begin TEXT TO READ

# Wigs....Care



## ScareShack (May 26, 2006)

Before I attempt this I figure I will ask and maybe someone can help.
I have 2 wigs that have gotten tangled.
I tried brushing them out but no luck. I was thinking if maybe I shampooed them it would make it easier to brush out. Not sure if it will work and I really dont want to ruin them. Any tips?

thanks


----------



## Black Cat (Aug 20, 2005)

ScareShack I had to untaggle a few wigs a couple years ago.
I shampooed them and then used a leave in conditioner. I was then able to untaggle them with a wide tooth comb. If I ran into a larger tangle I just used more leave in conditioner in that area. Comb them out when they are wet with the conditioner.
After I got them untagled and the hair was dry, I then braided it. For shorter hair I would try placing a bag around it to keep it tangle free.

end TEXT TO READ
begin MATERIAL PROVIDED

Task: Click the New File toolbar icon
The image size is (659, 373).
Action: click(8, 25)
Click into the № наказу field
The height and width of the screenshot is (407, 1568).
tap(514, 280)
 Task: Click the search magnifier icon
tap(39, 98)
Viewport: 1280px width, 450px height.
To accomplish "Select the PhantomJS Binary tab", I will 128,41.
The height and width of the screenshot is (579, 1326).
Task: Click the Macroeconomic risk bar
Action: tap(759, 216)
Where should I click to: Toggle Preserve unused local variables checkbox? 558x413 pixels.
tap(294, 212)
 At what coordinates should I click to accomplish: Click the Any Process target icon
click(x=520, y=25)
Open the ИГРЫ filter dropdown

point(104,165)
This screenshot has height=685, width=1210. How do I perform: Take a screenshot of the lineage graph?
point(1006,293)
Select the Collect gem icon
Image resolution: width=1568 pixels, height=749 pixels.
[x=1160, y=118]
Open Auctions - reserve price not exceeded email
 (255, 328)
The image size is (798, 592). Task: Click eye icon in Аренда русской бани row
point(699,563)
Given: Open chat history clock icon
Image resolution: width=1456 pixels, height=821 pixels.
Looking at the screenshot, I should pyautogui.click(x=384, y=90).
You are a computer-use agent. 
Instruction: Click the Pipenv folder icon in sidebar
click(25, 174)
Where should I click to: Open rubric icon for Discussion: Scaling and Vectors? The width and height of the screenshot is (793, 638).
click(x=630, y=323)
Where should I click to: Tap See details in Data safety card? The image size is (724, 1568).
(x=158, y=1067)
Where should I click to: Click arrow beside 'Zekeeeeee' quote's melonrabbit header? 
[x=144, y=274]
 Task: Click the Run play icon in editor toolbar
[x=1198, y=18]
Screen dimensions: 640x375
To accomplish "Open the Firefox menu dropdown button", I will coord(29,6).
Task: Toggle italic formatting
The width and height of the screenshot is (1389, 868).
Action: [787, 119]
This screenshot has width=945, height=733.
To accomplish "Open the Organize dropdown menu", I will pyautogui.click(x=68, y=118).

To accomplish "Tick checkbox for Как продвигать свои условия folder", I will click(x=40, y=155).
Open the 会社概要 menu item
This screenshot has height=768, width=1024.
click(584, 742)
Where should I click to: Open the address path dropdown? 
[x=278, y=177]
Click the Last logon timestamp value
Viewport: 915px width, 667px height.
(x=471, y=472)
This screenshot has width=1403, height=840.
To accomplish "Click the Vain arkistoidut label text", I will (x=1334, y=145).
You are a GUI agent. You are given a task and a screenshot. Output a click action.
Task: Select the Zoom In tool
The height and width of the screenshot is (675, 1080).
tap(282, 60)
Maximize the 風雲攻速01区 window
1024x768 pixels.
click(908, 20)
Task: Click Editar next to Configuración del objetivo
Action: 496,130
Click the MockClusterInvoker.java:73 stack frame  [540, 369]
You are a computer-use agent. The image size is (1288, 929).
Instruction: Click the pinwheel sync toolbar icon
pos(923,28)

end MATERIAL PROVIDED

# OBJECTIVES
[A] Replace "Instruction" with "Goal" in the entries from the line with "This screenshot has width=1403, height=840." through the end of the entries, leaving everything else unchanged.
[B] Continue the forum thread about untangling wigs from the point where it stops.

# ANSWER LIST
[A]
This screenshot has width=1403, height=840.
To accomplish "Click the Vain arkistoidut label text", I will (x=1334, y=145).
You are a GUI agent. You are given a task and a screenshot. Output a click action.
Task: Select the Zoom In tool
The height and width of the screenshot is (675, 1080).
tap(282, 60)
Maximize the 風雲攻速01区 window
1024x768 pixels.
click(908, 20)
Task: Click Editar next to Configuración del objetivo
Action: 496,130
Click the MockClusterInvoker.java:73 stack frame  [540, 369]
You are a computer-use agent. The image size is (1288, 929).
Goal: Click the pinwheel sync toolbar icon
pos(923,28)

[B]
Hope that helps.


----------



## Lilly (Jun 13, 2006)

I'm sure they can be washed..after all they will pick up stuff smoke and others smells just like reg hair..
maybe some johnsons no more tangles shampoo..nix that the site below says only made for wig products should be used.

check this out John
http://www.headcovers.com/care_wigs.php


----------



## ScareShack (May 26, 2006)

Thanks for the help guys, ill give it a shot.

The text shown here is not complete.